Bakan Çağlayan, IMF’nin maalesef Türkiye için çifte standart
uyguladığına işaret ederek, bunun çok net şekilde görüldüğünü söyledi.
Küresel kriz
ortamında IMF’nin bütün ülkelere, “Aman iç tüketimi artırın, aman para
harcayın, aman insanlarınıza para verin” dediğini hatırlatan Çağlayan,
ABD’nin yüzer dolarlık çekler dağıttığını kaydetti. Bakan Çağlayan,
şöyle konuştu:
“Ama Türkiye’ye döndü, (siz hariç, siz yapmayın) dedi. Kardeşim
sen bunu başka ülkeye yaptırıyorsun da bana niye yaptırmıyorsun? Benim
bütçe dengem, benim borç dengem nasıl? Benim bir tane batan bankam yok.
Benim ekonomimde de küresel krizden dolayı bir etkileşim oldu ama diğer
ülkeler gibi olmadı, olmayacak. Maalesef bu konuda çifte standart
uyguladı. Çünkü onlar hala Türkiye’yi eski Türkiye zannediyor. Ama
bugünün Türkiye’si mali disiplinli, bütçe disiplinli, borç dengesini net
şekilde sağlamış ve titizlik gösteren bir yapıya dönmüş. İşte bundan
dolayı IMF’siz olarak, böyle bir kriz ortamında, biz başarı puanımızı
yükselten ender ülkelerden olduk. Aslında Türkiye, bu ortamda başarı
hikayesi yazmış bir ülkedir.
IMF ile anlaşma yapmayacağımızı deklare ediyoruz, borsada,
dövizde, faizde en ufak bir oynama yok. Eskiden böyle miydi? Ortalık
kasıp kavrulmuştu.

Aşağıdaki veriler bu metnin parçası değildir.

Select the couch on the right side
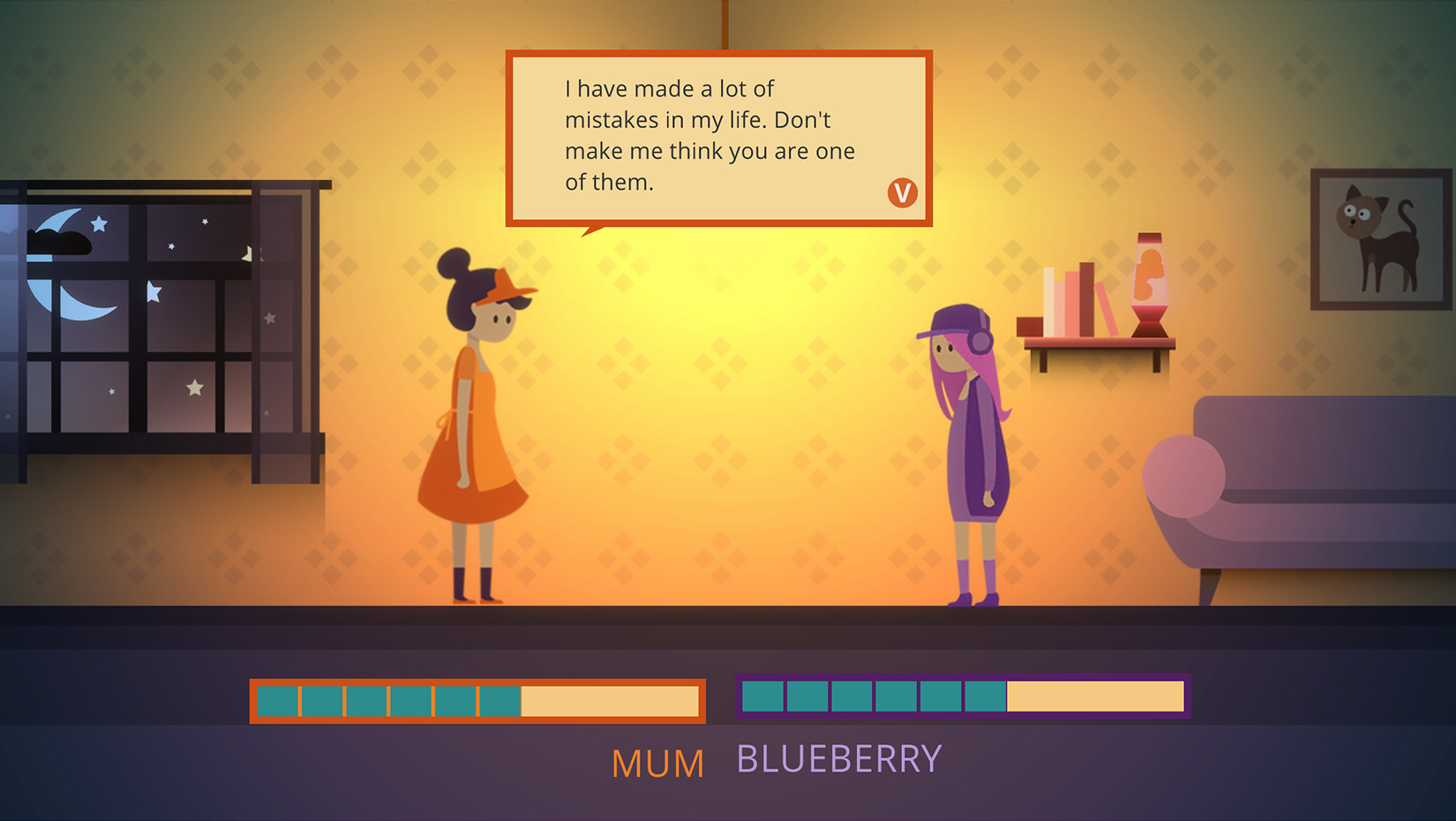The image size is (1456, 821). (1324, 503)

Hiçbir hükümet cesaret edemezdi IMF’siz yola devam
etmeye.”
“İHRACATIN
ŞEKLİNİ, ÜRÜN DESENİNİ, ÜRÜN ÇEŞİDİMİZİ DEĞİŞTİRMEK
ZORUNDAYIZ”
Devlet Bakanı Çağlayan, “ihracat
stratejisi” ile ilgili soru üzerine de, yeni ihracat
stratejisinin dünya ticaretinde küresel krizle beraber
ortaya çıkan negatif gelişmeler sonucu ortaya çıktığına
işaret ederek, küresel kriz sonucu küçülen pastadan pay
almak isteyenlerin sayısının arttığını ve artık eski
metotlarla ticaret yapmanın artık kolay olmadığını söyledi.
Dünyanın birçok ülkesinin aşırı korumacılığa
yöneldiğini kaydeden Çağlayan, böyle bir piyasada
Türkiye’nin tutunmasının önemine dikkat çekti.

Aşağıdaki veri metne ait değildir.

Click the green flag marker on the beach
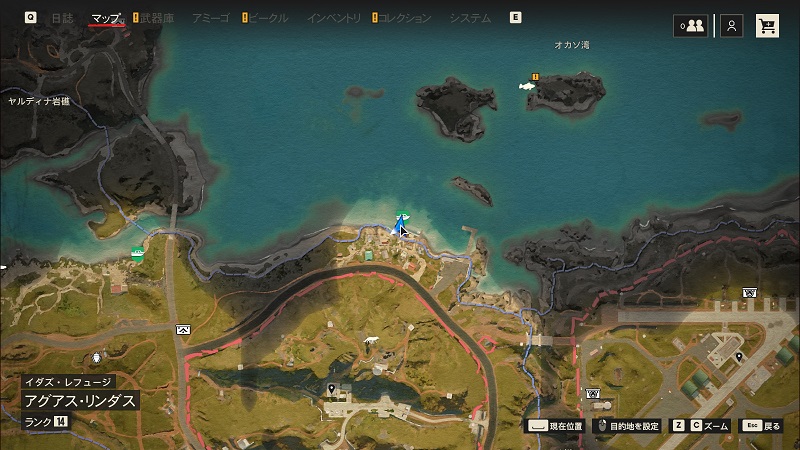 pos(402,217)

Bakan Çağlayan, 2009 yılında ihracatın bir önceki
yıla göre, 29 milyar dolar azaldığını ve bunun 21 milyar
dolarının
Avrupa
pazarından kaynaklandığını belirterek, Avrupa’daki ihracatın
talep daralması nedeniyle meydana geldiğini söyledi.
“Böyle bir durumda bana ne, biz eski kalıplarla
gideriz deme lüksüne sahip değiliz” diyen Bakan Çağlayan,
Türkiye’nin ihracatın şeklini, ürün desenini, ürün
çeşitlerini değiştirmek zorunda olduğunu kaydetti.

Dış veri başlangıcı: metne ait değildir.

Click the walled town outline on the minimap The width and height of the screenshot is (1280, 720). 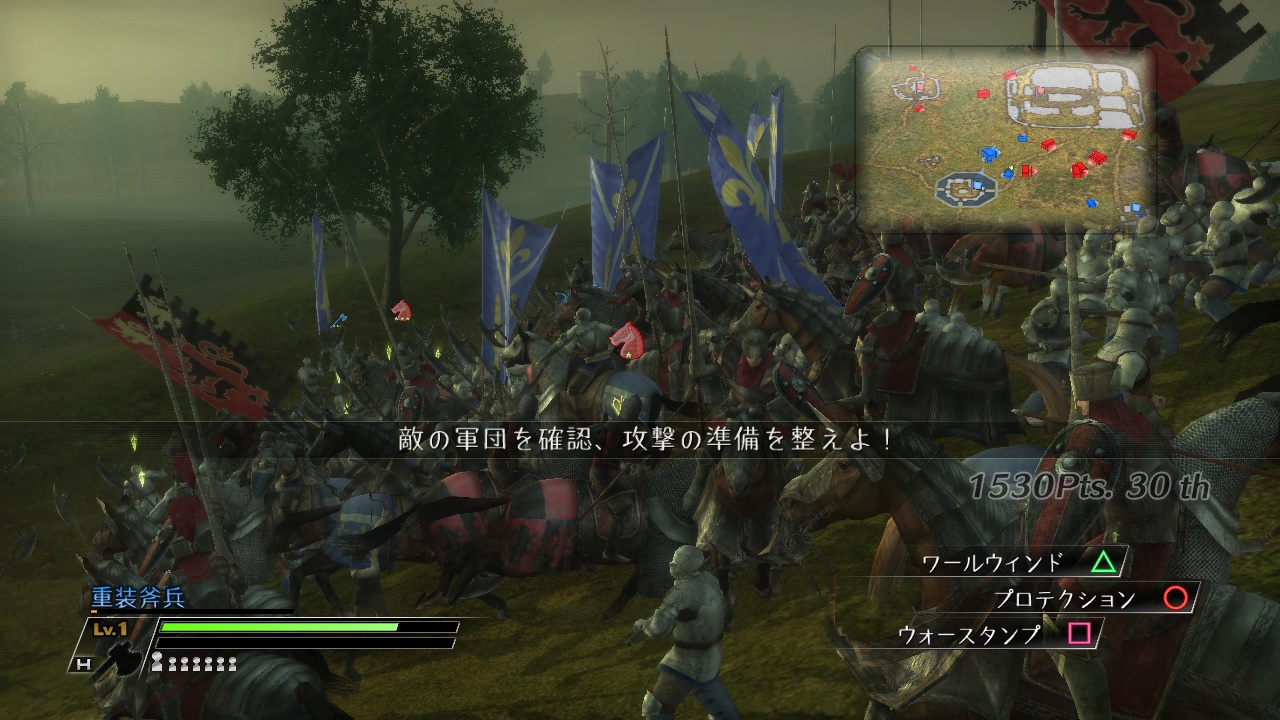point(1076,95)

İhracat stratejisinin, ihracat odaklı bir
üretim
stratejisi oluşturma mecburiyetinden ortaya çıktığının
altını çizen Çağlayan, Türkiye’nin ihracatla büyümek zorunda
olduğunu söyledi.
“STRATEJİNİN ALT BİLEŞENLERİNİ OLUŞTURDUK”
“Bu nedenle, stratejinin alt bileşenlerini oluşturduk” diyen
Çağlayan, stratejinin ana bileşenlerinin ve hedefinin
geleneksel sektörleri, yüksek teknolojili sektörler haline
getirmek olduğunu kaydetti.
Bakan Çağlayan, İhracata Dayalı Üretim Stratejisi
Değerlendirme Kurulu kurduklarını ve bu kurulun, ihracat
odaklı üretim stratejisinin ne olacağının ana bileşenlerini
ortaya çıkaracağını söyledi.
Yeni pazarlara girecek ihracatçı sayısını artırmak
konusunda, yoğun çalışmalar yaptıklarını, Pazara Giriş
Komitesi oluşturduklarını anlatan Çağlayan, Pazara Giriş
Komitesiyle de engelleri tespit edecek ve giderecek bir
mekanizma oluşturacaklarını kaydetti.
“İLK DEFA, 13 YILLIK BİR PROGRAM ORTAYA KOYDUK”
Bakan Çağlayan, Türkiye’de yeni ihracat stratejisiyle ilk
defa 13 yıllık bir program ortaya koyduklarını belirterek,
dünya ihracatından alınan payın mutlaka artırılması
gerektiğini söyledi.
Strateji kapsamında, müşavirlik sistemimizin bir
kısmını özelleştirdiklerini, performansa dayalı müşavirlik
sistemi kuracaklarını, Türk Ticaret Merkezleri
oluşturduklarını ve 33 tane ülke masası kurduklarını
anlattı.
TÜRKİYE’NİN HEDEFİ Bakan Çağlayan, Türkiye’nin
hedefinin Cumhuriyetin 100. kuruluş yıl dönümünde, 2023’te,
500 milyar dolar ihracat ve 500 milyar dolar ithalat ile 1
trilyon dolar dış ticareti olan, dünyanın ilk 10 ekonomisi
içinde yer alan, kişi başına milli geliri Avrupa ülkelerinin
milli gelirinin üzerine çıkmış ve uluslararası 10 markaya
sahip olmak olduğunu sözlerine ekledi.